You know that you can get a really loud mix without distortion right…? Mine are loud and they aren’t distorted


----------



## Sarah Mancuso

No, I wrote that post after listening to some of your tracks.


----------



## KEM

Tralen said:


> Given that statement, what is preventing you from raising the volume yourself?



If I had access to their mixes I would lol, but I don’t have much to gain by ripping a low quality mp3 from YouTube and mastering it louder, I could buy their mastered tracks off a site that sells hi-def music and do it myself but I’m not _that _upset about it


----------



## Sarah Mancuso

KEM said:


> If I had access to their mixes I would lol, but I don’t have much to gain by ripping a low quality mp3 from YouTube and mastering it louder, I could buy their mastered tracks off a site that sells hi-def music and do it myself but I’m not _that _upset about it


You have a volume control on your listening device.


----------



## KEM

Sarah Mancuso said:


> No, I wrote that post after listening to some of your tracks.



Exactly, and all the distortion you’re hearing is from the sounds I use, not from the mix/master



Sarah Mancuso said:


> You have a volume control on your listening device.



Like I said, I don’t want to have to keep adjusting my volume, I’d rather all the music to be uniform


----------



## Joakim

KEM said:


> Exactly, and all the distortion you’re hearing is from the sounds I use, not from the mix/master
> 
> 
> 
> Like I said, I don’t want to have to keep adjusting my volume, I’d rather all the music to be uniform


This seems more like the issue of commercial breaks being louder than whatever you are watching.
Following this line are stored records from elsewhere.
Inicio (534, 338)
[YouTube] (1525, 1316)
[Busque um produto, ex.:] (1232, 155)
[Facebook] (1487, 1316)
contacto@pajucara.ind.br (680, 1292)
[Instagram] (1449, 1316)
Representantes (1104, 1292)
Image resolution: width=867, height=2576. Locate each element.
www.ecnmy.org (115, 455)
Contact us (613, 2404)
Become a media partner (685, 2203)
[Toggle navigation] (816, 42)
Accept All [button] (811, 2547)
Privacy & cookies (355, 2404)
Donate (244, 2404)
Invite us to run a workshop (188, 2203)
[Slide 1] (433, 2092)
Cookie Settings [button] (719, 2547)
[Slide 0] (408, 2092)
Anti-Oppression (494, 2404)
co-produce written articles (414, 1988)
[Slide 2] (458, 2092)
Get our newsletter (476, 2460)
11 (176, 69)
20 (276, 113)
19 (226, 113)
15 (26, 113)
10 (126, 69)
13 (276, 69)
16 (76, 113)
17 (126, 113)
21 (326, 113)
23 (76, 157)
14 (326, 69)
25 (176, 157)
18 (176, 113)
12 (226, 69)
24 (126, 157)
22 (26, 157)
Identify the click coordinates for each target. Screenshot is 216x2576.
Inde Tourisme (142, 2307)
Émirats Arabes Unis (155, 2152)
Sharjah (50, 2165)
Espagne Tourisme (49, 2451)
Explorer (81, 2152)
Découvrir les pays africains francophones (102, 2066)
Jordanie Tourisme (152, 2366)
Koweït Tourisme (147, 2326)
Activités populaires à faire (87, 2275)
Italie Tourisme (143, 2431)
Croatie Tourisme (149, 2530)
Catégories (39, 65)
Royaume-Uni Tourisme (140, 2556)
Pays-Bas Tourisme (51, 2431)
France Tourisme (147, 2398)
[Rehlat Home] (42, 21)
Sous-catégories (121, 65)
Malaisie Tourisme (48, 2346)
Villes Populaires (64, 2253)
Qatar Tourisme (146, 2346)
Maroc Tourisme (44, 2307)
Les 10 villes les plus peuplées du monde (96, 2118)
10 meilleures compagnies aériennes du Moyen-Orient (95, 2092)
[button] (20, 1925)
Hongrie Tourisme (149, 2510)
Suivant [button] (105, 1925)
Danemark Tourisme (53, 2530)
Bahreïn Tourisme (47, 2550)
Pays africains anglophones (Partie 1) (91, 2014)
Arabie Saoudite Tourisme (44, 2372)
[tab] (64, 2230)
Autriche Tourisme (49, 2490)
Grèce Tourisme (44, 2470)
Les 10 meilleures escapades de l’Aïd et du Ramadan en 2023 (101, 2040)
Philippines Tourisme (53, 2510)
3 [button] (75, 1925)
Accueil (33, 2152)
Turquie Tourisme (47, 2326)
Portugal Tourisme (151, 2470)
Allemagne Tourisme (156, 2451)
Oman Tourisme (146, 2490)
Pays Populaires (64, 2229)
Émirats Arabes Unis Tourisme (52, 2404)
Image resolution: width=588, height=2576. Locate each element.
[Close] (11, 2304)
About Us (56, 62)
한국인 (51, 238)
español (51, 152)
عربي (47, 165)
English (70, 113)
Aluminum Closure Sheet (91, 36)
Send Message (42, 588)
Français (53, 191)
Otherwise I don't really know what type of music is produced in such a way that the quiet parts aren't meant to be heard.


----------



## SupremeFist

Henu said:


> If you need to do that much of processing in the master to achieve artificial loudness, your mix isn't properly done for the purpose.


That's just not true, though. Heavy clipping and limiting is often part of the style of the genre: you won't find any commercial EDM tracks that don't do this and they're mixed by the best in the business. Same reason pop and rock tracks are still mastered to -9/10 LUFS even if the streaming service will turn it down. It's a sound.


----------



## Easy Pickens

What you're really saying is that in a recording with natural dynamics, the loud parts are too loud for you.


----------



## KEM

SupremeFist said:


> That's just not true, though. Heavy clipping and limiting is part of the style of the genre: you won't find any commercial EDM tracks that don't do this and they're mixed by the best in the business. Same reason pop and rock tracks are still mastered to -9/10 LUFS even if the streaming service will turn it down. It's a sound.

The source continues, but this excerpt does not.